[Exercise goal] Send back every line of the data exactly.
++++
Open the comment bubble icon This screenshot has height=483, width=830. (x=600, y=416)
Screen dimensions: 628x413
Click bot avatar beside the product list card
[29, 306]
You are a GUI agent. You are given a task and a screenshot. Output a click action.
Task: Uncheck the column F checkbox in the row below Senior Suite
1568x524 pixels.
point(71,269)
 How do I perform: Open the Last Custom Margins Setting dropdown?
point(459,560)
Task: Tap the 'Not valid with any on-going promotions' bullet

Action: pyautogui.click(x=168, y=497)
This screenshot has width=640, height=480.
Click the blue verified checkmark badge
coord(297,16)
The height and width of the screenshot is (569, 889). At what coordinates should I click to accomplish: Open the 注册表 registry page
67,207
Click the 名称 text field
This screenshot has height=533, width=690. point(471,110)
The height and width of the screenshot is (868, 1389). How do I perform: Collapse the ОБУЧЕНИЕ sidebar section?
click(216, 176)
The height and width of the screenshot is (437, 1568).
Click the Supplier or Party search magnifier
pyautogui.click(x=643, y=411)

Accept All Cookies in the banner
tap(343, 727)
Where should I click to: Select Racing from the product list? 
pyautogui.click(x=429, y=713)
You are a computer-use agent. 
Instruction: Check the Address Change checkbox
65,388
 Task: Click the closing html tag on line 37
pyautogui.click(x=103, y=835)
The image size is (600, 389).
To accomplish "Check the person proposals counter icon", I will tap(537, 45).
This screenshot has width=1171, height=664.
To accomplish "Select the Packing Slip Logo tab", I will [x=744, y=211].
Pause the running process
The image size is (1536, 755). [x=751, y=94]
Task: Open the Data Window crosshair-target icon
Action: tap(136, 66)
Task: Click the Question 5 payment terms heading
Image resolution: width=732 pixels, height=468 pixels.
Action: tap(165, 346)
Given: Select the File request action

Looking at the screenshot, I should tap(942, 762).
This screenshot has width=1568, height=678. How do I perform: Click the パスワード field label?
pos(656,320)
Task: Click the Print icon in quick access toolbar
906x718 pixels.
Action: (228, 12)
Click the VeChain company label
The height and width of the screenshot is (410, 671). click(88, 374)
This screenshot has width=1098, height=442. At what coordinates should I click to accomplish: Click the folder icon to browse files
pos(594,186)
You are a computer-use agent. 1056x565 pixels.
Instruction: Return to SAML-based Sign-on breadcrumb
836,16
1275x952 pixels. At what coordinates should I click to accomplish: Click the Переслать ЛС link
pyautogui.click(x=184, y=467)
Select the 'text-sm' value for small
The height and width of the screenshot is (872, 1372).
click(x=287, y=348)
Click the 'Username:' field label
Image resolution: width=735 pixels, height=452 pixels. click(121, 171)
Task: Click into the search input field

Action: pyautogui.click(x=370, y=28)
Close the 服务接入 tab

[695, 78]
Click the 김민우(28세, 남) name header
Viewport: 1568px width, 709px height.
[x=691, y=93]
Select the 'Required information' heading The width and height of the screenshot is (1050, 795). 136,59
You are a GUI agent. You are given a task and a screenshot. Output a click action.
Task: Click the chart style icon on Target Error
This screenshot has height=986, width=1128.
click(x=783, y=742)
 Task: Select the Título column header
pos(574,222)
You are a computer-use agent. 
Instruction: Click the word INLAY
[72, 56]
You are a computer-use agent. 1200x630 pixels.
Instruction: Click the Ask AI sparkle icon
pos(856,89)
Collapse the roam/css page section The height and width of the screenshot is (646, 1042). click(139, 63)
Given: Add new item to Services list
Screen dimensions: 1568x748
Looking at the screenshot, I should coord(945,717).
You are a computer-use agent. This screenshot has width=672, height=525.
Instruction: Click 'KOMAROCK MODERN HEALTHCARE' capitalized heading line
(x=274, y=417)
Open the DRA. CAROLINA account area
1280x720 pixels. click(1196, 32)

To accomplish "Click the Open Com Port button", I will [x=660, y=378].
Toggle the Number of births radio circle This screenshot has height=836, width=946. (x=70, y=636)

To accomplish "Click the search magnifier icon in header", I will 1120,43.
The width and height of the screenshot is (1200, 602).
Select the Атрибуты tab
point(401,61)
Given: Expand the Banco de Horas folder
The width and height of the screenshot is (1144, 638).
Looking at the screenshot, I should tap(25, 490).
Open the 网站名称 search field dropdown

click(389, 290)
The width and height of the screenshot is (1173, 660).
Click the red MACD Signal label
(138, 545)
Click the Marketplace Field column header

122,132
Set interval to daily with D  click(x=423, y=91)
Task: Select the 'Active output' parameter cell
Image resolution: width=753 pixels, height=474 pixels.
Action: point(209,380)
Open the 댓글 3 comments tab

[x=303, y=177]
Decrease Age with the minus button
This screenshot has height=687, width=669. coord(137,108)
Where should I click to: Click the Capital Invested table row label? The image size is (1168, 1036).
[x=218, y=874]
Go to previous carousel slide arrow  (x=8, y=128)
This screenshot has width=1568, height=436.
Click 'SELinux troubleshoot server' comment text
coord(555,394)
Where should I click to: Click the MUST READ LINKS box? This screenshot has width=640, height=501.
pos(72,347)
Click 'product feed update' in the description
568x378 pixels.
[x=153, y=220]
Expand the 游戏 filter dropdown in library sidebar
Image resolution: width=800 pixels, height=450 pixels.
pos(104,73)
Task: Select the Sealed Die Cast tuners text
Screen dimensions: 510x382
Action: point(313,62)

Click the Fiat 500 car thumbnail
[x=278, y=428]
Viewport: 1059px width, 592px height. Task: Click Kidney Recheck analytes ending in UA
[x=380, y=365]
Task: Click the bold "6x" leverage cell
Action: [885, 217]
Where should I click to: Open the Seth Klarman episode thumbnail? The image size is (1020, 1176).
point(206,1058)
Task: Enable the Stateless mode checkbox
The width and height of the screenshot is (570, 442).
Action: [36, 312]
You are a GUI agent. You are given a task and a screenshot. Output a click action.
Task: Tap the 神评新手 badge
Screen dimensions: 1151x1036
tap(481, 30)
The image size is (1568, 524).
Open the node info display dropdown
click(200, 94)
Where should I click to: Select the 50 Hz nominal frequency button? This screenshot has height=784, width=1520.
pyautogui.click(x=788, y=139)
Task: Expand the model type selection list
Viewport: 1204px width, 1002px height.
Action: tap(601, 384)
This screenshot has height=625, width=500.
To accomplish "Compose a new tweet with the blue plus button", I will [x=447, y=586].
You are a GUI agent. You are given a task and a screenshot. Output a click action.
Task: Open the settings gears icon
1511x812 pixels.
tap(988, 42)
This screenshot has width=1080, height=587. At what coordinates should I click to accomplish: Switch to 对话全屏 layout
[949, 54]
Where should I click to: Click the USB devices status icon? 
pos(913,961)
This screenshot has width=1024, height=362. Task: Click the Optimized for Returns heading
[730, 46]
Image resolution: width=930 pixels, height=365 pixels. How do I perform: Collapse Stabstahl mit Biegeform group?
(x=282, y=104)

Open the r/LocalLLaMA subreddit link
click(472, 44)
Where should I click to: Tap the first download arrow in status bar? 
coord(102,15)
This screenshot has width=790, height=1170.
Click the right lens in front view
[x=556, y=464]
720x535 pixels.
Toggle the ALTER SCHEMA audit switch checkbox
++++
[Solution for this exercise]
Open the comment bubble icon This screenshot has height=483, width=830. (x=600, y=416)
Screen dimensions: 628x413
Click bot avatar beside the product list card
[29, 306]
You are a GUI agent. You are given a task and a screenshot. Output a click action.
Task: Uncheck the column F checkbox in the row below Senior Suite
1568x524 pixels.
point(71,269)
 How do I perform: Open the Last Custom Margins Setting dropdown?
point(459,560)
Task: Tap the 'Not valid with any on-going promotions' bullet

Action: pyautogui.click(x=168, y=497)
This screenshot has width=640, height=480.
Click the blue verified checkmark badge
coord(297,16)
The height and width of the screenshot is (569, 889). At what coordinates should I click to accomplish: Open the 注册表 registry page
67,207
Click the 名称 text field
This screenshot has height=533, width=690. point(471,110)
The height and width of the screenshot is (868, 1389). How do I perform: Collapse the ОБУЧЕНИЕ sidebar section?
click(216, 176)
The height and width of the screenshot is (437, 1568).
Click the Supplier or Party search magnifier
pyautogui.click(x=643, y=411)

Accept All Cookies in the banner
tap(343, 727)
Where should I click to: Select Racing from the product list? 
pyautogui.click(x=429, y=713)
You are a computer-use agent. 
Instruction: Check the Address Change checkbox
65,388
 Task: Click the closing html tag on line 37
pyautogui.click(x=103, y=835)
The image size is (600, 389).
To accomplish "Check the person proposals counter icon", I will tap(537, 45).
This screenshot has width=1171, height=664.
To accomplish "Select the Packing Slip Logo tab", I will [x=744, y=211].
Pause the running process
The image size is (1536, 755). [x=751, y=94]
Task: Open the Data Window crosshair-target icon
Action: tap(136, 66)
Task: Click the Question 5 payment terms heading
Image resolution: width=732 pixels, height=468 pixels.
Action: tap(165, 346)
Given: Select the File request action

Looking at the screenshot, I should tap(942, 762).
This screenshot has width=1568, height=678. How do I perform: Click the パスワード field label?
pos(656,320)
Task: Click the Print icon in quick access toolbar
906x718 pixels.
Action: (228, 12)
Click the VeChain company label
The height and width of the screenshot is (410, 671). click(88, 374)
This screenshot has width=1098, height=442. At what coordinates should I click to accomplish: Click the folder icon to browse files
pos(594,186)
You are a computer-use agent. 1056x565 pixels.
Instruction: Return to SAML-based Sign-on breadcrumb
836,16
1275x952 pixels. At what coordinates should I click to accomplish: Click the Переслать ЛС link
pyautogui.click(x=184, y=467)
Select the 'text-sm' value for small
The height and width of the screenshot is (872, 1372).
click(x=287, y=348)
Click the 'Username:' field label
Image resolution: width=735 pixels, height=452 pixels. click(121, 171)
Task: Click into the search input field

Action: pyautogui.click(x=370, y=28)
Close the 服务接入 tab

[695, 78]
Click the 김민우(28세, 남) name header
Viewport: 1568px width, 709px height.
[x=691, y=93]
Select the 'Required information' heading The width and height of the screenshot is (1050, 795). 136,59
You are a GUI agent. You are given a task and a screenshot. Output a click action.
Task: Click the chart style icon on Target Error
This screenshot has height=986, width=1128.
click(x=783, y=742)
 Task: Select the Título column header
pos(574,222)
You are a computer-use agent. 
Instruction: Click the word INLAY
[72, 56]
You are a computer-use agent. 1200x630 pixels.
Instruction: Click the Ask AI sparkle icon
pos(856,89)
Collapse the roam/css page section The height and width of the screenshot is (646, 1042). click(139, 63)
Given: Add new item to Services list
Screen dimensions: 1568x748
Looking at the screenshot, I should coord(945,717).
You are a computer-use agent. This screenshot has width=672, height=525.
Instruction: Click 'KOMAROCK MODERN HEALTHCARE' capitalized heading line
(x=274, y=417)
Open the DRA. CAROLINA account area
1280x720 pixels. click(1196, 32)

To accomplish "Click the Open Com Port button", I will [x=660, y=378].
Toggle the Number of births radio circle This screenshot has height=836, width=946. (x=70, y=636)

To accomplish "Click the search magnifier icon in header", I will 1120,43.
The width and height of the screenshot is (1200, 602).
Select the Атрибуты tab
point(401,61)
Given: Expand the Banco de Horas folder
The width and height of the screenshot is (1144, 638).
Looking at the screenshot, I should tap(25, 490).
Open the 网站名称 search field dropdown

click(389, 290)
The width and height of the screenshot is (1173, 660).
Click the red MACD Signal label
(138, 545)
Click the Marketplace Field column header

122,132
Set interval to daily with D  click(x=423, y=91)
Task: Select the 'Active output' parameter cell
Image resolution: width=753 pixels, height=474 pixels.
Action: point(209,380)
Open the 댓글 3 comments tab

[x=303, y=177]
Decrease Age with the minus button
This screenshot has height=687, width=669. coord(137,108)
Where should I click to: Click the Capital Invested table row label? The image size is (1168, 1036).
[x=218, y=874]
Go to previous carousel slide arrow  (x=8, y=128)
This screenshot has width=1568, height=436.
Click 'SELinux troubleshoot server' comment text
coord(555,394)
Where should I click to: Click the MUST READ LINKS box? This screenshot has width=640, height=501.
pos(72,347)
Click 'product feed update' in the description
568x378 pixels.
[x=153, y=220]
Expand the 游戏 filter dropdown in library sidebar
Image resolution: width=800 pixels, height=450 pixels.
pos(104,73)
Task: Select the Sealed Die Cast tuners text
Screen dimensions: 510x382
Action: point(313,62)

Click the Fiat 500 car thumbnail
[x=278, y=428]
Viewport: 1059px width, 592px height. Task: Click Kidney Recheck analytes ending in UA
[x=380, y=365]
Task: Click the bold "6x" leverage cell
Action: [885, 217]
Where should I click to: Open the Seth Klarman episode thumbnail? The image size is (1020, 1176).
point(206,1058)
Task: Enable the Stateless mode checkbox
The width and height of the screenshot is (570, 442).
Action: [36, 312]
You are a GUI agent. You are given a task and a screenshot. Output a click action.
Task: Tap the 神评新手 badge
Screen dimensions: 1151x1036
tap(481, 30)
The image size is (1568, 524).
Open the node info display dropdown
click(200, 94)
Where should I click to: Select the 50 Hz nominal frequency button? This screenshot has height=784, width=1520.
pyautogui.click(x=788, y=139)
Task: Expand the model type selection list
Viewport: 1204px width, 1002px height.
Action: tap(601, 384)
This screenshot has height=625, width=500.
To accomplish "Compose a new tweet with the blue plus button", I will [x=447, y=586].
You are a GUI agent. You are given a task and a screenshot. Output a click action.
Task: Open the settings gears icon
1511x812 pixels.
tap(988, 42)
This screenshot has width=1080, height=587. At what coordinates should I click to accomplish: Switch to 对话全屏 layout
[949, 54]
Where should I click to: Click the USB devices status icon? 
pos(913,961)
This screenshot has width=1024, height=362. Task: Click the Optimized for Returns heading
[730, 46]
Image resolution: width=930 pixels, height=365 pixels. How do I perform: Collapse Stabstahl mit Biegeform group?
(x=282, y=104)

Open the r/LocalLLaMA subreddit link
click(472, 44)
Where should I click to: Tap the first download arrow in status bar? 
coord(102,15)
This screenshot has width=790, height=1170.
Click the right lens in front view
[x=556, y=464]
720x535 pixels.
Toggle the ALTER SCHEMA audit switch checkbox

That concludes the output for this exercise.